===== Material shown

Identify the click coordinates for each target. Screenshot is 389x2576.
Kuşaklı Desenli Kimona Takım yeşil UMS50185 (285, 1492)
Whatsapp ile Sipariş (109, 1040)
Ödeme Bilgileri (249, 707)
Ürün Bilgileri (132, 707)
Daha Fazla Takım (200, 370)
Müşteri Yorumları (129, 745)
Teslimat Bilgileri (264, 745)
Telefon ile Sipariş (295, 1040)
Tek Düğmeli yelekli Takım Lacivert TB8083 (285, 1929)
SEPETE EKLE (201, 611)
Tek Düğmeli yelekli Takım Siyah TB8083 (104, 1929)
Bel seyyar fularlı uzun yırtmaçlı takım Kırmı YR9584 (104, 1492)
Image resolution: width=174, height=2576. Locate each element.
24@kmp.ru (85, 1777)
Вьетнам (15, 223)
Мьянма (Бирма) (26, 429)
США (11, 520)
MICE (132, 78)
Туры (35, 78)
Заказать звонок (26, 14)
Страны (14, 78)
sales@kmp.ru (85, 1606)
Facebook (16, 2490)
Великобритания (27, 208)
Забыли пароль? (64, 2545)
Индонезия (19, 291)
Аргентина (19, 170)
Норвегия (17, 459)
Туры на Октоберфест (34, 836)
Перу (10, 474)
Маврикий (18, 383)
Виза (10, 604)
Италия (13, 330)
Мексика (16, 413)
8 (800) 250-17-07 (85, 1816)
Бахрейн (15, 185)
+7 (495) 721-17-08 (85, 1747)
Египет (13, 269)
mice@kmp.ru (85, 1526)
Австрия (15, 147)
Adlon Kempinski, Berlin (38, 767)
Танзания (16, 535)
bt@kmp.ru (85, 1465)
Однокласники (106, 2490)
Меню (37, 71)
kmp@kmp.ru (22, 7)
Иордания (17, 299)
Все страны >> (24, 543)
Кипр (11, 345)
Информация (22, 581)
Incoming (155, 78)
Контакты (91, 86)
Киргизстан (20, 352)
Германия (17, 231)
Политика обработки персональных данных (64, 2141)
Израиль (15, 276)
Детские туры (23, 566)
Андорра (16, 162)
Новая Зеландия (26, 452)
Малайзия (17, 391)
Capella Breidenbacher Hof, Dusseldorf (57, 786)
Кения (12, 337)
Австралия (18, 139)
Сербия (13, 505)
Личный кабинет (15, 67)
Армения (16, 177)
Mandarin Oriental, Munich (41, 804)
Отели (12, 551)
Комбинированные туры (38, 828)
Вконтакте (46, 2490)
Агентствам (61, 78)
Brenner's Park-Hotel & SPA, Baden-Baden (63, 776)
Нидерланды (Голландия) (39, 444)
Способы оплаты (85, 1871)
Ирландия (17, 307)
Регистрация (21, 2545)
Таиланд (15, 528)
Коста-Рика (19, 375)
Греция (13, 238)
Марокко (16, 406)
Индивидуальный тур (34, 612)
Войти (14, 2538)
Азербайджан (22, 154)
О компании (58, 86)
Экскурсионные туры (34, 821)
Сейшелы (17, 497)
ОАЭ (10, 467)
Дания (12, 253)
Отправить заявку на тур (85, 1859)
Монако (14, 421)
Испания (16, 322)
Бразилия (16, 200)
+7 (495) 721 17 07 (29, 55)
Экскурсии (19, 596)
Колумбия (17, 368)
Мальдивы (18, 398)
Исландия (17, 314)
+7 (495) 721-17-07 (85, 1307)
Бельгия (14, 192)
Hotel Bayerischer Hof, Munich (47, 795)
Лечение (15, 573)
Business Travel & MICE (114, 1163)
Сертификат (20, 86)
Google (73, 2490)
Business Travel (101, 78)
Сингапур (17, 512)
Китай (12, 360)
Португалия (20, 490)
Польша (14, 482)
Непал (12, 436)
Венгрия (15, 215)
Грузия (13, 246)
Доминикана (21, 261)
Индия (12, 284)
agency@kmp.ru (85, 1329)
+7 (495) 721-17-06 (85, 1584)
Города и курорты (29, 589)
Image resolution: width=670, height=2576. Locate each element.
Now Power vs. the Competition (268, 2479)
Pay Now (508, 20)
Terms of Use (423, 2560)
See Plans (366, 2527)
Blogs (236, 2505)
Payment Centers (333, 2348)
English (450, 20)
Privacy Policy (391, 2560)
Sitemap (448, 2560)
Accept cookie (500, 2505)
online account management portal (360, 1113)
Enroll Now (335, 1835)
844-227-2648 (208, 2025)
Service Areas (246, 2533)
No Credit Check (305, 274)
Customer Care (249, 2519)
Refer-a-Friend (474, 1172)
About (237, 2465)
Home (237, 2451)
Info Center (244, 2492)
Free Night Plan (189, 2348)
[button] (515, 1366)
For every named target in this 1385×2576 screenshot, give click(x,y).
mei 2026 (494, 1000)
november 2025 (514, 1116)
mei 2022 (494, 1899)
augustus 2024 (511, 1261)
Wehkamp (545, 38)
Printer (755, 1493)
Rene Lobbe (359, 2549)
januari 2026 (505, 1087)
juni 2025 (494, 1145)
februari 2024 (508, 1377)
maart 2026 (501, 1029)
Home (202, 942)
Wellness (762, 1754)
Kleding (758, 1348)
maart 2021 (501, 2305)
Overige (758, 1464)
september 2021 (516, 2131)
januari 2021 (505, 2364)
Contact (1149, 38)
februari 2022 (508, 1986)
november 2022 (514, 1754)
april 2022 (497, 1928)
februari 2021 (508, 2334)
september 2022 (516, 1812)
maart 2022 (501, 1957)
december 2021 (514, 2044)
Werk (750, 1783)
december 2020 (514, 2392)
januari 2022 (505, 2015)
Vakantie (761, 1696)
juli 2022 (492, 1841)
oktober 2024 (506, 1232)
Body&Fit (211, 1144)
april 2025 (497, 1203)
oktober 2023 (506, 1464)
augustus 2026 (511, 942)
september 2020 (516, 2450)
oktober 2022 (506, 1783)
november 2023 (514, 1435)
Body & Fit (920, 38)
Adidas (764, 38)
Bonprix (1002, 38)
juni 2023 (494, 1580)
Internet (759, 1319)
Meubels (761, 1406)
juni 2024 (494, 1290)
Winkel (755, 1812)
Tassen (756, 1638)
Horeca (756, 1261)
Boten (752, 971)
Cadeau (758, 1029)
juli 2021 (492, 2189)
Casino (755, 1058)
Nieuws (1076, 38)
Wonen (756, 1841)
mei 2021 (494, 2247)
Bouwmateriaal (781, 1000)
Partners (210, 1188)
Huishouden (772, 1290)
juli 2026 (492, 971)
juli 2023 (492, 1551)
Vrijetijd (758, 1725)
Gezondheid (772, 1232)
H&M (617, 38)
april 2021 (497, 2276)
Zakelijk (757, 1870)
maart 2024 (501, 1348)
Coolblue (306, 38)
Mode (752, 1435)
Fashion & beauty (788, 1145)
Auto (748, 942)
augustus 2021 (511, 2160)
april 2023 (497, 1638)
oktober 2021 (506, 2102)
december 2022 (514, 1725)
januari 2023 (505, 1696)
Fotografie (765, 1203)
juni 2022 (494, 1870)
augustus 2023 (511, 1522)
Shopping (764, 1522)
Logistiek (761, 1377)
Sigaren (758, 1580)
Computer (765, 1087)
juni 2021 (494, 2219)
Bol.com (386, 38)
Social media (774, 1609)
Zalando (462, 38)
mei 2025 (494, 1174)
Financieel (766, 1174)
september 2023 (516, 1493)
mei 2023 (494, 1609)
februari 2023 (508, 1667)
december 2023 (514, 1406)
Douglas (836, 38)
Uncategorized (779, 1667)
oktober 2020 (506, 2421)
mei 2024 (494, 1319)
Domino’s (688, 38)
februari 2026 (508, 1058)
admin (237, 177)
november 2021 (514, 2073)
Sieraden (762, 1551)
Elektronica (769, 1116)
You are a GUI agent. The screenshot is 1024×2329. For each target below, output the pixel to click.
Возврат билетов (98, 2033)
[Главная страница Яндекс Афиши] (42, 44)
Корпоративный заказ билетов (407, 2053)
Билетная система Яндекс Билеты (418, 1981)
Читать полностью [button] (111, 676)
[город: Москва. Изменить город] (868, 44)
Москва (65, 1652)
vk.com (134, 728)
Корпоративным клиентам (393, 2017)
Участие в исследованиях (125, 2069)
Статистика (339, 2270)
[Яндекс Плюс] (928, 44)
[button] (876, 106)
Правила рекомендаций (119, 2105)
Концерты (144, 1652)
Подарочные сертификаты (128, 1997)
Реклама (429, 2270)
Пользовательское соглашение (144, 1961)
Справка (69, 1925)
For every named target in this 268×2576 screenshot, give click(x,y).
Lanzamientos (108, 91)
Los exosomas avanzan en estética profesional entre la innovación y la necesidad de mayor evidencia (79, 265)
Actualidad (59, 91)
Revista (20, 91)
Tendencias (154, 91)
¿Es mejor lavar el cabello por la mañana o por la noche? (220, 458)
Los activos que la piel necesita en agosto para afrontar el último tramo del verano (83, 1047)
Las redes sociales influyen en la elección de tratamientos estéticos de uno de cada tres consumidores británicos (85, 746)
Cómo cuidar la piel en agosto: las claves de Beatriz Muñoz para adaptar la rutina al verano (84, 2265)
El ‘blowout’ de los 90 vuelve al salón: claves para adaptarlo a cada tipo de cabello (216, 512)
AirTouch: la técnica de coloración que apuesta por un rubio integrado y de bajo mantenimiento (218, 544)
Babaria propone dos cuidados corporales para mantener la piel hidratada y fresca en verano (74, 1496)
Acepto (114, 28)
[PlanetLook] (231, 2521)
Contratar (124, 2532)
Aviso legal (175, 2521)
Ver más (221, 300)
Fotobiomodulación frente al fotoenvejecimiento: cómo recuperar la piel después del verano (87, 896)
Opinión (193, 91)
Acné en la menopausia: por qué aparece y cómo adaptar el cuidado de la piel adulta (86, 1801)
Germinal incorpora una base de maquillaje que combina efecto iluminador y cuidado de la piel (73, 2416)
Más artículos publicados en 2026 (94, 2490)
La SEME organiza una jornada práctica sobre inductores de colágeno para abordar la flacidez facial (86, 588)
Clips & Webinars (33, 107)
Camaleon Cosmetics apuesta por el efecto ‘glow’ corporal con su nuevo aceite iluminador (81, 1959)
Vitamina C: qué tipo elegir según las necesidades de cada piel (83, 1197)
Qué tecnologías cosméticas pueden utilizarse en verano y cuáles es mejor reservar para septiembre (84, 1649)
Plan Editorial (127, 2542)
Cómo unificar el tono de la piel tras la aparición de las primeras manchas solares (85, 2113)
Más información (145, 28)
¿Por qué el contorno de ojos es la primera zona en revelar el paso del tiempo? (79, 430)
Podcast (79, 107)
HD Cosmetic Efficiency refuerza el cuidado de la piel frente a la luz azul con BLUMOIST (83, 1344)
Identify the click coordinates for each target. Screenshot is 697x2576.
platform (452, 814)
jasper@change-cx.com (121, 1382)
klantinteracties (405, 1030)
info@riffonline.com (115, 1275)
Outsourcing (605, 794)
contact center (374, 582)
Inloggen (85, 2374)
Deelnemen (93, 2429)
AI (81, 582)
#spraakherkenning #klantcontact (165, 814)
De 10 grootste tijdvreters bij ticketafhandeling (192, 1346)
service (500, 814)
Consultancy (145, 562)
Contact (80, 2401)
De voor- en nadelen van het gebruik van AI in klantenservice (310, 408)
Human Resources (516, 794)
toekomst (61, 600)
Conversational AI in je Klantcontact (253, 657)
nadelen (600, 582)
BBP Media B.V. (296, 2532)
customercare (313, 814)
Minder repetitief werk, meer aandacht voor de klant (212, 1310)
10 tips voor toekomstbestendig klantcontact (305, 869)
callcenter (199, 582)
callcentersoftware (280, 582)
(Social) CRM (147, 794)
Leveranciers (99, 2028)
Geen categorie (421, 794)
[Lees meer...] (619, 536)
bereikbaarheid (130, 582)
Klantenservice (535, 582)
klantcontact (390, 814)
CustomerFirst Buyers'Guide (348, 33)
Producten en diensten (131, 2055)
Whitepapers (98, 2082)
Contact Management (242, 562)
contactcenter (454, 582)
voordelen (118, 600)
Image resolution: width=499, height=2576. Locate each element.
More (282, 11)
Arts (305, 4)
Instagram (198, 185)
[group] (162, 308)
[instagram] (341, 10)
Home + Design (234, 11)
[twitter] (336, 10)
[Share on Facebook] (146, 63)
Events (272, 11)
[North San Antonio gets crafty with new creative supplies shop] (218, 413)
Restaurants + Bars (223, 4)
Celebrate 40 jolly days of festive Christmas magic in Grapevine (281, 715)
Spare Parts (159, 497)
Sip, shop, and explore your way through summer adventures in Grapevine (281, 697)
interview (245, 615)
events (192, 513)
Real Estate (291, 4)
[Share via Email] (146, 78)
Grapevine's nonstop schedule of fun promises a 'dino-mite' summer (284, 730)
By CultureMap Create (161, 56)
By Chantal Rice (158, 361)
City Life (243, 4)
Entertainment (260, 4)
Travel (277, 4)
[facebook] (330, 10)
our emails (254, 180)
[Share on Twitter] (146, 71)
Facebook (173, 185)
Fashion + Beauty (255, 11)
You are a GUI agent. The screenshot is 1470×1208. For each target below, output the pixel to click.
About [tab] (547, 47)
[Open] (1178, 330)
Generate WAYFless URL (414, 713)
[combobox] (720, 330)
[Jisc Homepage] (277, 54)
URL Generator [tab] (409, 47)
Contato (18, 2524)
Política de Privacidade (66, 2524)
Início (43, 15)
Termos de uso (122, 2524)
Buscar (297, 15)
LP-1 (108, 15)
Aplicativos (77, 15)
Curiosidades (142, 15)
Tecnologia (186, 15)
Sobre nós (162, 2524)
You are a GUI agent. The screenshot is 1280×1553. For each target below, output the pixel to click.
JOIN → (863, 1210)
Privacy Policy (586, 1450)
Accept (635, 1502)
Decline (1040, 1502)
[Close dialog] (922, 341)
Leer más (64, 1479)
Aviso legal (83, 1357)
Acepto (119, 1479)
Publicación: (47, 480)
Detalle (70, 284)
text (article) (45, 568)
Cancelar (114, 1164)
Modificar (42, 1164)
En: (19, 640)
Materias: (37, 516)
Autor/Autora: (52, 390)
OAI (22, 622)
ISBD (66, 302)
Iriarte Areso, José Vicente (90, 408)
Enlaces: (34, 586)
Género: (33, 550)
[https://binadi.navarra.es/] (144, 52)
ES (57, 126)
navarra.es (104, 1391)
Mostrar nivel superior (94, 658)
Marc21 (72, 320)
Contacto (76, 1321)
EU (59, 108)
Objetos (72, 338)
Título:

==========

Say how many lines of the listing above include the word "below", and give no other text.

Written response => 3